This had a disastrous impact on the peasant economy. Hitherto, the Sinhalese farmers had used three tiers of agriculture: paddy lands at the bottom, home gardens above them, and the forests were left as a watershed, for collecting fruits, roots and herbs, and for slash-and-burn (chena or swidden) agriculture. While paddy was essentially for subsistence, with the surplus going as ground rent, chena-grown vegetables provided market produce. Deprived of forest land, the farmers fell back to subsistence agriculture. This caused the agrarian backwardness which has bedevilled Sri Lanka’s economy ever since.
When coffee plantations encroached on the forests, they depleted the watersheds, causing the farmers to go uphill in search of paddy lands with water-access, also resulting in disastrous floods and landslides in place of a regular flow of water. To make the situation even worse, the effluent from coffee processing became a pollutant.
The effect on wildlife was catastrophic. Previously, the dense forest cover provided an Upcountry habitat for a variety of animals. They were now driven from their homes. What happened to the Upcountry elephants provides a case in point. Probably 10,000 elephants lived on the island when the British arrived, but only 2,000 when they left. Until 1830, elephants were so numerous that the colonial government actually paid for them to be killed. In the space of a decade, 5,000 were eliminated in this way. However, the population might have recovered were it not for loss of habitat.

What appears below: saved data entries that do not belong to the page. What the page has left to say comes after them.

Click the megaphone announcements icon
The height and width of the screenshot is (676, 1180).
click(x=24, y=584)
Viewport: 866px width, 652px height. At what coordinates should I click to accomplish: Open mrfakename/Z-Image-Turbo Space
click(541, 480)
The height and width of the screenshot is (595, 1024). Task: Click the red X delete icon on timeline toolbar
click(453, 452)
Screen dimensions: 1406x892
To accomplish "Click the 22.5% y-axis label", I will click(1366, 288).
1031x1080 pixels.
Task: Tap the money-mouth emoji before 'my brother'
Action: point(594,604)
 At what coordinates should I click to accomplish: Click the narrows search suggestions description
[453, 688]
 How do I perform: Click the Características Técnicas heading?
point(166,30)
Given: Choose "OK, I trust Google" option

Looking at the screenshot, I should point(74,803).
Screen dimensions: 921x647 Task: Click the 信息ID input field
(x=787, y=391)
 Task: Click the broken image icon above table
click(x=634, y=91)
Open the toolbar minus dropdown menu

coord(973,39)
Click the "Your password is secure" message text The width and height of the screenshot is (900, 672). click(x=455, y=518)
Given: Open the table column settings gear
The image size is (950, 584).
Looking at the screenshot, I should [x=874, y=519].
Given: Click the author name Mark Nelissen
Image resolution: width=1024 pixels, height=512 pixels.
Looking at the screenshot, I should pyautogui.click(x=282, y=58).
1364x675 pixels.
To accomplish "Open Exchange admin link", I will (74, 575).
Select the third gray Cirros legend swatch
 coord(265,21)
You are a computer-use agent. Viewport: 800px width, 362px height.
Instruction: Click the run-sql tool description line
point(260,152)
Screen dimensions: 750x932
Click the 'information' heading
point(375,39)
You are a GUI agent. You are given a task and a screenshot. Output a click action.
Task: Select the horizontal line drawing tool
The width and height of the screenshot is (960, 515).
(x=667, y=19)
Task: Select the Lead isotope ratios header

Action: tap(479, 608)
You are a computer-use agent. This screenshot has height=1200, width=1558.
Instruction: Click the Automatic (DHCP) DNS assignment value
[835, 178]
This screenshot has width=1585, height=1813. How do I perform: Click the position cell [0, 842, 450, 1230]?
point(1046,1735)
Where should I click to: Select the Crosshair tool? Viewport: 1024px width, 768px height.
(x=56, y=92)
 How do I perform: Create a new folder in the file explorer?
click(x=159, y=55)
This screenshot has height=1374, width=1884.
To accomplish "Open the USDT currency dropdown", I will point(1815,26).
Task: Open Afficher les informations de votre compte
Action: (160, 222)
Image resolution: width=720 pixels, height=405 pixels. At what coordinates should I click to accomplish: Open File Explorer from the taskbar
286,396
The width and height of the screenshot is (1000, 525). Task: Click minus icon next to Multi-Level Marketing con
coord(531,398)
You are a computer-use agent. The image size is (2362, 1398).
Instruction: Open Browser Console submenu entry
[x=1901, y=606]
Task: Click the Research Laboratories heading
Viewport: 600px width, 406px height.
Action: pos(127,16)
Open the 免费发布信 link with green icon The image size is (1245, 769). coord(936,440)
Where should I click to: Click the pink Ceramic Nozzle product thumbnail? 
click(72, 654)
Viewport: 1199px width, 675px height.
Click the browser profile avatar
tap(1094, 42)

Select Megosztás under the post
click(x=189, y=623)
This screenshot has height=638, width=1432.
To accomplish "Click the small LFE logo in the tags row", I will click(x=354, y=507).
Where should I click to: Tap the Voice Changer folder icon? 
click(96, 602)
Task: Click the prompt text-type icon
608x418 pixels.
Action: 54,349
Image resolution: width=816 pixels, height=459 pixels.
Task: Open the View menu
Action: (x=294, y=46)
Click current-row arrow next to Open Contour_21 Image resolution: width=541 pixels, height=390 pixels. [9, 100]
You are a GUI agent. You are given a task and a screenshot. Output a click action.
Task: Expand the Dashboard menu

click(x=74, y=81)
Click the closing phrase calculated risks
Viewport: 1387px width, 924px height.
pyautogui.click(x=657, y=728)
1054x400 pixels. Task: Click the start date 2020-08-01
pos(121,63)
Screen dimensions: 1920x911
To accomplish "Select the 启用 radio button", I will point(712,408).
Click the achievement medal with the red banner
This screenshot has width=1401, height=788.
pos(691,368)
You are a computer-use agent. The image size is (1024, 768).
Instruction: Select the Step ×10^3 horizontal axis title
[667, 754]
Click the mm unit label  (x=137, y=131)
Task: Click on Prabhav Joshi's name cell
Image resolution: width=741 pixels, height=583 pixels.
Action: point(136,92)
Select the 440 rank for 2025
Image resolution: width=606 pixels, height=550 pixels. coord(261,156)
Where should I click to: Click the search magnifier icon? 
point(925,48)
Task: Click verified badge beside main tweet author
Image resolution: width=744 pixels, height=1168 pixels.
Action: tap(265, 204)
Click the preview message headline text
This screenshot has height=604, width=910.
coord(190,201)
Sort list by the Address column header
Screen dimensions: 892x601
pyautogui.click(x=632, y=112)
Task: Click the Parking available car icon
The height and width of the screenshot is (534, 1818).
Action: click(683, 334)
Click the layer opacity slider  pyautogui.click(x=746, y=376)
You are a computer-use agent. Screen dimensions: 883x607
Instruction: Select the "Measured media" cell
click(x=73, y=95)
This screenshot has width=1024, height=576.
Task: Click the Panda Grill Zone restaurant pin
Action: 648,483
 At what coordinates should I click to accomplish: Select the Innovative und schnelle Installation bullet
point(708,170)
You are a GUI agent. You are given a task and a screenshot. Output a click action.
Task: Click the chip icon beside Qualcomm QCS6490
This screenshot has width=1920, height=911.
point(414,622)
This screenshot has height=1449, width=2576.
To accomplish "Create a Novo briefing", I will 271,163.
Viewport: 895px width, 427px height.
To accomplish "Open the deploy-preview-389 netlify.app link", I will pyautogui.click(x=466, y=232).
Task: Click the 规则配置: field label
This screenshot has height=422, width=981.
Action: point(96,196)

Chena cultivation is compatible with the presence of elephants. Before coffee, elephants roamed the hills at will: Moon Plains, Nuwara Eliya, used to be called “Elephant Plains”, and Horton Plains abounded in the pachyderms. Today, the only remnant of the vast elephant population of the Upcountry is just one herd of 15-20 elephants, living in the Adam’s Peak wilderness area.
Apart from the danger from wild beasts, especially elephants, who killed several of them, the planters who flooded into Sri Lanka during the coffee rush had to face considerable hardship. In the absence of roads, getting to the land could be quite an adventure. Forests had to be felled, the coffee planted, and accommodation built for human and machine. The planter’s bungalow was just a rude log hut, his bed a chest or a plank with a blanket on it.
These conditions dictated that planters be of adventurous character. Being completely new to the field, they tended to be open-minded and innovative. They experimented with cultivation techniques, new forms of fertiliser, and new methods of processing—perhaps the most critical part of coffee production. Planters corresponded with leading European scientists, such as Justus von Liebig.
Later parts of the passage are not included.